O que é o mútuo conversível?
O mútuo conversível é, em sua essência, um contrato de empréstimo de recursos financeiros, com uma peculiaridade estratégica: a possibilidade de conversão do crédito concedido em participação societária futura. Ou seja, o valor emprestado pode se transformar em quotas ou ações da empresa investida, caso determinadas condições previamente ajustadas se concretizem.
Esse tipo de contrato não configura, de imediato, um vínculo societário entre o investidor e a empresa — o que o diferencia de um investimento direto por compra de participação. No entanto, carrega a potencialidade de transformar uma relação obrigacional (credor/devedor) em uma relação societária (sócio/sociedade).
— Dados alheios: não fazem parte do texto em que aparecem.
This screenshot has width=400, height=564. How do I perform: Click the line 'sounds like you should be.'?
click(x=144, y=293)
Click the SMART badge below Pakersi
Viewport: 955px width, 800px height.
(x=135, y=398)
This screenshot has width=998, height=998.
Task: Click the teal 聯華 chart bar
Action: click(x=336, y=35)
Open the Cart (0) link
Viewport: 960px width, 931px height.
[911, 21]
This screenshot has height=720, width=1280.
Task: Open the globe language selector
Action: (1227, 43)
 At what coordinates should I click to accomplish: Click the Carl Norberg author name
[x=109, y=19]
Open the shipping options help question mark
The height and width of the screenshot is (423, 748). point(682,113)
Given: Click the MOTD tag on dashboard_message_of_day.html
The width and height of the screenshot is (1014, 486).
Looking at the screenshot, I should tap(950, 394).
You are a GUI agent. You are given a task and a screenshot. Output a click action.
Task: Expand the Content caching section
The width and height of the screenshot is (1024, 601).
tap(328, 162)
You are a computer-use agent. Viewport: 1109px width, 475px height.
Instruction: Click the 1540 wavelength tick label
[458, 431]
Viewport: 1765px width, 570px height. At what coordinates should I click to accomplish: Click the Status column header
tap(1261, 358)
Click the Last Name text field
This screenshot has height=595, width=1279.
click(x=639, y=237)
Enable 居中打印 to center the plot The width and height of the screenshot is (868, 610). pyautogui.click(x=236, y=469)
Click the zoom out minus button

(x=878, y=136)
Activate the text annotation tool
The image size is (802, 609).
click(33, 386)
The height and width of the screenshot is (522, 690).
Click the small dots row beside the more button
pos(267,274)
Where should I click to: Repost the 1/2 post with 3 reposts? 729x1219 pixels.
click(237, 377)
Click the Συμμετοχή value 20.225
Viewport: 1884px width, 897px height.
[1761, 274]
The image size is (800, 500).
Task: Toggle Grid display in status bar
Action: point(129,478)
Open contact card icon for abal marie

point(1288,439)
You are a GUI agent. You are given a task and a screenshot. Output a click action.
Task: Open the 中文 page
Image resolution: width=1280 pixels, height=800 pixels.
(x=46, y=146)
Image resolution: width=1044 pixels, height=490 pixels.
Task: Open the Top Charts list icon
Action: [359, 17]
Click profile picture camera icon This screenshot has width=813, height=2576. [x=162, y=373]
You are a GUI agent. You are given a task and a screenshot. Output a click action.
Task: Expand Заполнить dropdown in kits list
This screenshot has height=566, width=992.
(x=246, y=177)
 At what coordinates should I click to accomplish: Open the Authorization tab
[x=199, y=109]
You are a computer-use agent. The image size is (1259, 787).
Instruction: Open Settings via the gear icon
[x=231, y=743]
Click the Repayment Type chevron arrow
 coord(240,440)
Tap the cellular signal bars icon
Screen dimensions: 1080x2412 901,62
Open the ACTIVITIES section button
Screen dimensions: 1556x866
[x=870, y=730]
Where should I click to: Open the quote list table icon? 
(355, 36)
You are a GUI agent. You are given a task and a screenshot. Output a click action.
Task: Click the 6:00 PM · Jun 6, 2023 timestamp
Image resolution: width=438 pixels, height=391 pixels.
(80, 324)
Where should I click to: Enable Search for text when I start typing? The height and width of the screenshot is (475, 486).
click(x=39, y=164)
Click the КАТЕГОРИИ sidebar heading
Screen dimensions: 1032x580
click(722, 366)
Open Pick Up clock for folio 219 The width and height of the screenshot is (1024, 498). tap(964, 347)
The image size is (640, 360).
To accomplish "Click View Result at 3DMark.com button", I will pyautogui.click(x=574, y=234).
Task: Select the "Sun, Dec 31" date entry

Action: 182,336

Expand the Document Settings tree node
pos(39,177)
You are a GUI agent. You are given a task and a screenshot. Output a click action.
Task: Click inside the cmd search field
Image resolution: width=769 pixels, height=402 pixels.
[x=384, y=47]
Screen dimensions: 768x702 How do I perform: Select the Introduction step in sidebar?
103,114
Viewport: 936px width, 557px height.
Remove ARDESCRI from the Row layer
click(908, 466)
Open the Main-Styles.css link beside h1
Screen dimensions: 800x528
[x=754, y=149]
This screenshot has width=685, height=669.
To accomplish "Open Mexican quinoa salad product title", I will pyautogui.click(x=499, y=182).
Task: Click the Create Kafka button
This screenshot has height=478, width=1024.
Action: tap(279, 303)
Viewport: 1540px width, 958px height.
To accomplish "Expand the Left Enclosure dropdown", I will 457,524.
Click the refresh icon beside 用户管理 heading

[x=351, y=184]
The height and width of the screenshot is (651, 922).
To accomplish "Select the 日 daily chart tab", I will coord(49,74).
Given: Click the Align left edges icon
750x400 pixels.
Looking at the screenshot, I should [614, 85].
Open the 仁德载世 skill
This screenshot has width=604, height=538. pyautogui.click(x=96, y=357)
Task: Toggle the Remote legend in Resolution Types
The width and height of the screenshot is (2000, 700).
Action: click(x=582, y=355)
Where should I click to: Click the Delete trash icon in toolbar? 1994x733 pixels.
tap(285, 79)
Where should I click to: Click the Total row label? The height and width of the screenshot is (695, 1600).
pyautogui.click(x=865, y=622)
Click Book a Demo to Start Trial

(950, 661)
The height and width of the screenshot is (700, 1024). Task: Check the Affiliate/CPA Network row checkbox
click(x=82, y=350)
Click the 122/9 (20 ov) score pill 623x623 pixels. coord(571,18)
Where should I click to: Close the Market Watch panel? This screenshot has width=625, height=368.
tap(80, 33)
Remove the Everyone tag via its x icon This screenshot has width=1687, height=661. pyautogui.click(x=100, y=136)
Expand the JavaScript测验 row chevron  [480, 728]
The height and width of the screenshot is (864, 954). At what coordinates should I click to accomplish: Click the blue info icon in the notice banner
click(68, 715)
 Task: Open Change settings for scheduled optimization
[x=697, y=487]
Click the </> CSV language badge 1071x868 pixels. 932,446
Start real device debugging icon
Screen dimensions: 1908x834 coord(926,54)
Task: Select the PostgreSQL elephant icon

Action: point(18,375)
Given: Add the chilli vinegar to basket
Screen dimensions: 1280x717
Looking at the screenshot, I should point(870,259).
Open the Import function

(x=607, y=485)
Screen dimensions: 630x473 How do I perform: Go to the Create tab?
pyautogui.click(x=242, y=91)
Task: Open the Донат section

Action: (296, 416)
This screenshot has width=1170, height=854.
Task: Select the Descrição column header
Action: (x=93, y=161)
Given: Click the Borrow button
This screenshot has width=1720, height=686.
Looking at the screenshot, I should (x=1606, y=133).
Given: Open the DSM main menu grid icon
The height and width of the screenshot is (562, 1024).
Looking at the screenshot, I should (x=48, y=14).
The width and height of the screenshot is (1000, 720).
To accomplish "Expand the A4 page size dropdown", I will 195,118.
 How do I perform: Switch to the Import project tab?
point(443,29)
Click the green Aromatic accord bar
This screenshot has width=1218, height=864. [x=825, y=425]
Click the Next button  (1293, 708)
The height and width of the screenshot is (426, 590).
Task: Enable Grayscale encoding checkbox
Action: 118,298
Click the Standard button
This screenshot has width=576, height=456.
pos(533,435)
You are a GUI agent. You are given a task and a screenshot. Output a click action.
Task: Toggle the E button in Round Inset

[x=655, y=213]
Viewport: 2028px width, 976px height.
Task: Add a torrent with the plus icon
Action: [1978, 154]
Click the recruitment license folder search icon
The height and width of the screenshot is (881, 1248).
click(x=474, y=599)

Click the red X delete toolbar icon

Origem e inspiração internacional
A inspiração para o mútuo conversível brasileiro vem das “convertible notes” dos Estados Unidos, especialmente popularizadas por aceleradoras como a Y Combinator. Essas notas oferecem uma estrutura padronizada e eficiente para investimentos em startups, evitando a necessidade de avaliações complexas em estágios muito iniciais dos negócios.
No Brasil, o instrumento ganhou popularidade a partir da lacuna regulatória e do desejo dos investidores de reduzir riscos, principalmente os relacionados à responsabilidade por passivos trabalhistas, fiscais e consumeristas, que poderiam decorrer de um ingresso direto no capital social.
Estrutura do contrato
Apesar de sua base estar no contrato de mútuo (art. 586 do Código Civil), o mútuo conversível não se resume a um empréstimo típico. Ele apresenta cláusulas específicas que visam modular a futura conversão, a exemplo de:
- Evento de conversão: condições que, se cumpridas, autorizam ou impõem a conversão (como uma nova rodada de investimento, atingimento de metas ou prazo determinado).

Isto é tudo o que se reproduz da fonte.